Wish I could afford it $$$

The truth is, having sold a few works, he’s doing better than ever, cash-wise. But it would be painful, wouldn’t it, to hope that this time she might change? Probably she’s only interested now that his art is getting a bit of attention. Maybe he’s finally worth her time.

As the sun dips at last below the house across the road, he goes to the kitchen, peels the dried glue off his fingernails, runs his hands under soapy water for a while.

“Ready?” Sadie asks.

“Let’s do it.”

On the side table by the television is a folder full of papers that he is going to help her understand.

Since Sully’s laid her off after her knee injury, money has been thin.

Someone has to figure out how to get her on benefits.

Sebastian cracks open some beers and begins dissecting the impenetrable language.

“Okay, you’ll need to fill your name here.” He’s figuring it out as he goes along. Why isn’t this the kind of stuff they teach you in school? How many years did he spend pretending not to use his calculator for long division?

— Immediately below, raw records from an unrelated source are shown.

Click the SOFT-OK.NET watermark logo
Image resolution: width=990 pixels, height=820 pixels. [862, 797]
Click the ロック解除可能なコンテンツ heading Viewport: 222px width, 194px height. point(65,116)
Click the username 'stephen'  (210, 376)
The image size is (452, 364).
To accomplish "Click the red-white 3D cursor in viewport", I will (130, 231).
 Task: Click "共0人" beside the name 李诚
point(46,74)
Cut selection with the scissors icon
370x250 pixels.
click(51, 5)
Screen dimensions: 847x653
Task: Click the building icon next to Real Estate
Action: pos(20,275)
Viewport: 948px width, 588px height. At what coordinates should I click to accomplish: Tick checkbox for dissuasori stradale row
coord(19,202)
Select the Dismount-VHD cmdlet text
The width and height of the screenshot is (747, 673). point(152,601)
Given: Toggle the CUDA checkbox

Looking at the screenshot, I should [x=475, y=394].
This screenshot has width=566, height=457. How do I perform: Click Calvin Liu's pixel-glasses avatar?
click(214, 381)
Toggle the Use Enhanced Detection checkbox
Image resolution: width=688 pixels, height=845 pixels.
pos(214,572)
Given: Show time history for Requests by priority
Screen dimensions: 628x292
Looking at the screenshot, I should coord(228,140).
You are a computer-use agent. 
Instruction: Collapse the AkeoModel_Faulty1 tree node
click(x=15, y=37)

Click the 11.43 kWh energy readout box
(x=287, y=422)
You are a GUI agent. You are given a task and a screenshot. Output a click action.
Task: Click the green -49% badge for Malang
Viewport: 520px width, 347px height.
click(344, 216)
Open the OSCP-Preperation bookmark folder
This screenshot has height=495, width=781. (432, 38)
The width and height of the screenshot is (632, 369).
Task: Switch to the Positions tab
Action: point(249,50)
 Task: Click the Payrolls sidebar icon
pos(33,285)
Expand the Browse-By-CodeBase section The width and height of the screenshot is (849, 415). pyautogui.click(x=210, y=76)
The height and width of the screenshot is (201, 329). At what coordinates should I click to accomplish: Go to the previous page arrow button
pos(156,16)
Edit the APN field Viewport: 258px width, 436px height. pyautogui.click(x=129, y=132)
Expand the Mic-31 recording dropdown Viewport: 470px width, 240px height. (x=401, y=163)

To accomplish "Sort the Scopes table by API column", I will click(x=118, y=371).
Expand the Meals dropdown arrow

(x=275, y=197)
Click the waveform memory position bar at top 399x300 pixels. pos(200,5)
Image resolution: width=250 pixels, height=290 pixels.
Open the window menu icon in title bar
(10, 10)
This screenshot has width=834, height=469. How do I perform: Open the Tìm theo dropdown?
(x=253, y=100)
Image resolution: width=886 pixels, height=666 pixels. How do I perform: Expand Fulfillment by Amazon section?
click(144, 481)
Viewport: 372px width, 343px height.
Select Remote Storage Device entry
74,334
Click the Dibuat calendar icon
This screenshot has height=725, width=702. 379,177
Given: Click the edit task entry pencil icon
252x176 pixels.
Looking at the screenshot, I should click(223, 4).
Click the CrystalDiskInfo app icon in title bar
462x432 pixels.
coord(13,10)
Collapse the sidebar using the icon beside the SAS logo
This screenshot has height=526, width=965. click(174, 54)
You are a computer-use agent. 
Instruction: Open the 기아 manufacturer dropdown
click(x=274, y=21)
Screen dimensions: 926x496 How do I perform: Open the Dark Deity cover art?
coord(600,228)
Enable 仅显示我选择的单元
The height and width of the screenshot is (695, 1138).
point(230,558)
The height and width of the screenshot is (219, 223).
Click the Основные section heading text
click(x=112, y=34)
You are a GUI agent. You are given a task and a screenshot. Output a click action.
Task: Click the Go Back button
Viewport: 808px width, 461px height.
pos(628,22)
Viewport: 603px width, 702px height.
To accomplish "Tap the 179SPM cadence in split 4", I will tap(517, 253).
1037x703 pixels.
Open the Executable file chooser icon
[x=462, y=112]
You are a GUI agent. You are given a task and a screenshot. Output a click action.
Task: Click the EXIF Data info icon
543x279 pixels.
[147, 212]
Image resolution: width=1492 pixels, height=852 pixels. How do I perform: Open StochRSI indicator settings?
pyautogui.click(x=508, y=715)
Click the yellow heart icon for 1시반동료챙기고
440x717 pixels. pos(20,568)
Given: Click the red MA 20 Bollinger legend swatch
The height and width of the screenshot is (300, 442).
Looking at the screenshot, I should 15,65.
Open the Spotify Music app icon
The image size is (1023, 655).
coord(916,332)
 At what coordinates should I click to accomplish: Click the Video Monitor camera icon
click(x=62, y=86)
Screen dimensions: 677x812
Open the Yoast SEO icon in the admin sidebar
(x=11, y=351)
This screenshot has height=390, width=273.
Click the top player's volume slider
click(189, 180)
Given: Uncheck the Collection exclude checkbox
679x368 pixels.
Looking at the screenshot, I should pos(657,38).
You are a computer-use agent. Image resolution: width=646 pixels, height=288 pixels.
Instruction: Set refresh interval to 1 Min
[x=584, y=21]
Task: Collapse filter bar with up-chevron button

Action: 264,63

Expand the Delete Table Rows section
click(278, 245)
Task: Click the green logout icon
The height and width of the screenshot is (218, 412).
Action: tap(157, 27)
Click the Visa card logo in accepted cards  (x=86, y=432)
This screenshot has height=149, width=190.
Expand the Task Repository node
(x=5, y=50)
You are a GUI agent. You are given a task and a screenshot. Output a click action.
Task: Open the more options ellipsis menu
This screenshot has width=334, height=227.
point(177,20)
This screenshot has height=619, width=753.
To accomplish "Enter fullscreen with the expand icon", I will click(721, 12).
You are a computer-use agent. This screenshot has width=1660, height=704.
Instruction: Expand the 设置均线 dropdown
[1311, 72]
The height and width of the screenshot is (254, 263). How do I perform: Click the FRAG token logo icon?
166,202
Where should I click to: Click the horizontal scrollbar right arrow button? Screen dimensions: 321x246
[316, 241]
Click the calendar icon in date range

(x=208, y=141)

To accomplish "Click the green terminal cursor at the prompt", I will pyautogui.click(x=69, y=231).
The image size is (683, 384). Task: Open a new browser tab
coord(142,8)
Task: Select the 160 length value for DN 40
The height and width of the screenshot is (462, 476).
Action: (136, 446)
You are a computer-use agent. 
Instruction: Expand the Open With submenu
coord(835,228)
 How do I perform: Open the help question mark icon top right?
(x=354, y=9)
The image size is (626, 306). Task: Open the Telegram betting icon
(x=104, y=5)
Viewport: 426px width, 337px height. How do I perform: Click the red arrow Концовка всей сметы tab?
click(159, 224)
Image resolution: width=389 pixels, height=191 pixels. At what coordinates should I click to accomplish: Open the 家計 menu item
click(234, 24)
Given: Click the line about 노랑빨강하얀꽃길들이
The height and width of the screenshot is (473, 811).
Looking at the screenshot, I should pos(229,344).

“What do I put for this?” she asks.

“I don’t know. Maybe non-workplace-related injury?” That sounds right. More convincing than “Slipped in Stop and Shop. Took down a tower of greeting cards.” For a week after, he kept saying: My Condolences. Objectively it was both hilarious and not at all a laughing matter.

“Lola texted me,” he says.

“Really!”

“She wants me to visit.”

“Aw, that’s so great.”

“I don’t think I’m going.”

“Are you kidding me, Sebastian?” Sadie stares at him. “I can’t even say what I would do for one more day with my sister.”

Seb

you know what

screw it

lets go

To promote Al’s new book, Colonial Worldviews and Imperial America, the college museum has invited him to curate an exhibit, and Tillie has come.

The book made a splash in certain circles, and the show is at least likely to interest the geriatric alumni who donate to the institution.

It’s the sort of thing Susie would have peered around, not bothering to read the meticulously written (and occasionally witty) captions, focusing on the glitzier (if less historically interesting) pieces, making him laugh, asking questions that she thought were stupid but were actually brilliant.

God, he still misses her.

But here is Tillie, quietly, thoughtfully engaging, nodding in a way that acknowledges his work.

Pausing in front of a shrunken head, acquired (stolen?

gifted? obtained through deceit?) by the East India Marine Society.

People come just to see it, a novelty, grotesque and unimaginable.

It annoys him, sometimes, that most people view the quotidian as disposable, unworthy of record.

That it is the dramatic, the rarefied, that gives shape to our imaginings of the past. But the fact is: the head supports the rest of the exhibit.

And so, it feels justified. Still, he cannot think about it as ever having been a real person, someone who loved and belonged. It would precipitate an unraveling.

“Does it bother you,” he asks Tillie in a low voice, “that sort of thing?”

Tillie thinks about this seriously before saying: “Of course. But you can’t write off everything with a problematic history.”

She’s right. He’d be out of a job if the public were to reject wholesale the country’s checkered past. For who could bear to look at the treasures of imperialism if they were thinking about the costs?

He hovers for a moment, rereads his caption. He had thought it sensitive, at the time that he wrote it:

“The EIMS received the head of an embalmed Māori Chieftain as a donation from William Dana. Out of respect, it was displayed under a veil.”

It’s obvious now that it is insufficient. That the perspective is wrong. That he has framed it as an object when it had once been a thing with a soul. That it deserves not a caption but an elegy.

When they’ve finished their circuit and polished off a few glasses of cheap prosecco, they head around the corner to one of Al’s mainstays, a dimly lit Chinese joint with white tablecloths and fried things on metal trays.

Over time, Tillie has learned to push him, gently, artfully, toward the limits of his comfort zone.

Nearer to, but never quite over the line. Mostly, he appreciates it.

“Crab Rangoon?”

“What is it? Cream cheese?”

“I think you’ll like them.” She smiles. That’s generally enough to get him to commit. “So I was thinking. I mean, I can’t help but be aware. It’s almost fifteen years.”

He looks desperately for a waiter. “Yeah.”